Ich gestehe, dass der November nicht meine Zeit im Jahr ist, sosehr ich mich bemühe, möglichst jedem Lebensabschnitt viel Angenehmes abzugewinnen. Denn eines steht für mich außer Frage: Trotz aller Rückschläge und Widerwärtigkeiten braucht man im Leben Optimismus und vor allem bedarf es einer Öffnung zu den Menschen hin.
Dies allein fällt häufig sehr schwer, wobei die Ursache sowohl in der eigenen Verzagtheit wie auch in den Menschen liegt, mit denen man umzugehen hat.
Der November jedenfalls hält mit seinen diversen Totengedenktagen für mich ein reales Problem bereit: Die Trauer.
Oft frage ich mich, ob Trauer, die ich empfinde, nichts anderes ist als entrücktes Mitleid oder gar Selbstmitleid, das zwar einem realen Anlass entspringt, aber von einer surrealen Welt zeugt. Es ist deshalb so unangenehm, das eigene Verhältnis zur Trauer laut zu hinterfragen, weil die Zuhörer oder Leser allemal geneigt sind, daraus Forderungen an sie selbst zu erkennen.
Da ich jegliches Ansinnen in diese Richtung aufrichtig verneine, seien mir einige Bemerkungen zum Thema "Trauer" gestattet.
Der Tod an sich kann für einen naturwissenschaftlich geprägten Menschen nichts Schreckliches beinhalten, wohl aber der häufig leidvolle, tragische Weg des Sterbens. Die Problematik einer aktiven Leidensverkürzung, sprich Sterbehilfe, möchte ich hier gar nicht neu aufwerfen, sondern den Status des Todes charakterisieren.
Kann man allen Ernstes in Trauerreden Verstorbene persönlich ansprechen?
Definitiv besteht doch einzig und allein eine Wahrnehmung bei der Trauergemeinde; es handelt sich schlicht um einen Akt - bitte jetzt nichts Abwegiges interpretieren - der Selbstbefriedigung. Der Tote hat von dem ganzen Aufheben nichts mehr.
Dieses zu realisieren, scheint für mich ein wirklicher Weg der erleichterten Abschiednahme von Verstorbenen. Nichts geht mehr nach dem Tode; alles was man im Leben gegenüber dem Verstorbenen versäumte, falsch machte, lässt sich nicht mehr korrigieren. Jeder Versuch dieser Art ist nichts als auch scheinheilige Gefühlsduselei, die freilich von interessierter Seite mit „Aufarbeitung“ des Trauerfalls gravitätisch durchpsychologisiert wird.

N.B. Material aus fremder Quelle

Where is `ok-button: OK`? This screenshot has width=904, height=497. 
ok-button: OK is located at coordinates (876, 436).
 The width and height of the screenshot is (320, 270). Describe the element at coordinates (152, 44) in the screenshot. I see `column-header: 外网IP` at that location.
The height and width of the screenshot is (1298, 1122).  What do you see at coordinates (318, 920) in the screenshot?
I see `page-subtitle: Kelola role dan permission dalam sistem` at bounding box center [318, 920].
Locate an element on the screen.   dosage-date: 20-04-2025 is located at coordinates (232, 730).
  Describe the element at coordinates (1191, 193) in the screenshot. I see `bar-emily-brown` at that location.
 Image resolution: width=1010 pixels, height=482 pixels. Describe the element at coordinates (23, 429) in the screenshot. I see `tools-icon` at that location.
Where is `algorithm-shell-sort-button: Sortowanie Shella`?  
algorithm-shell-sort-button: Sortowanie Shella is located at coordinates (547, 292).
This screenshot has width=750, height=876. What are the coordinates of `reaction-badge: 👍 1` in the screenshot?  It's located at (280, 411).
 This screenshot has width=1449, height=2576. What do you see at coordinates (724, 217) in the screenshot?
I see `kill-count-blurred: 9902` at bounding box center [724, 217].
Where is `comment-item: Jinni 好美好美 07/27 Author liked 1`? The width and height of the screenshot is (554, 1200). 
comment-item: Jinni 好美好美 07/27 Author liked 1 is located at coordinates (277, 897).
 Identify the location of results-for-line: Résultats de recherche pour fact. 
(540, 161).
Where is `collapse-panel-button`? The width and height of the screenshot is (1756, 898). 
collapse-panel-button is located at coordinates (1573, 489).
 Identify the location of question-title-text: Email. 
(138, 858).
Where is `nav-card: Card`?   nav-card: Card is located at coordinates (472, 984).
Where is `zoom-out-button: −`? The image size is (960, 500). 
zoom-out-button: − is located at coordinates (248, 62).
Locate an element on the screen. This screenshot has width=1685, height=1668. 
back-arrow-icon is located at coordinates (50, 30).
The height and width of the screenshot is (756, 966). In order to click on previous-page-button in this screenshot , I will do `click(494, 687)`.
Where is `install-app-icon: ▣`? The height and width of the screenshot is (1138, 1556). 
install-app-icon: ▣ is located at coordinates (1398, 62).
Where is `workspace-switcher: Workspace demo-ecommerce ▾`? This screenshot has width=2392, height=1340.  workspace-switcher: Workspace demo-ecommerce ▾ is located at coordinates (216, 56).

Der Tod ist das logische und sinnvolle Ende, damit kann ich gut leben. Und dennoch wird mir das Dasein bisweilen schwer durch die direkte Konfrontation mit den Jenseitsgläubigen, denen ich in dieser Beziehung nicht zu folgen vermag, die aber von mir erwarten, dass ich ihren Totenriten respektvoll beiwohne, ja dass ich sie beispielsweise im Verwandtenkreis in Einzelheiten vollziehe.
Nein, der November, so wie diese Weltanschauung ihn geprägt hat, ist nicht mein Monat: Ich möchte niemals auf solche Art verabschiedet werden, zumindest müssen diejenigen, die mich dereinst auf herkömmliche Weise begraben wollen, wissen, dass ich dies ablehne.
Nun mag man fragen, warum ich all das eigentlich erzähle. - Ich denke, dass vielleicht eine ehrlich und offen geführte Diskussion über das Begehen entscheidender Stationen der individuellen Existenz einiges beitragen könnte zu einem entspannteren Verhältnis im menschlichen Miteinander.
Da fehlen einfach neue Antworten auf das mystische Weltbild.
Diesen Text verfasste ich im November 1997, veröffentlichte ihn in kleinerem Kreise und erneut im Jahre 2008 in meinem Buch "Menschliches Glauben", novumVerlag.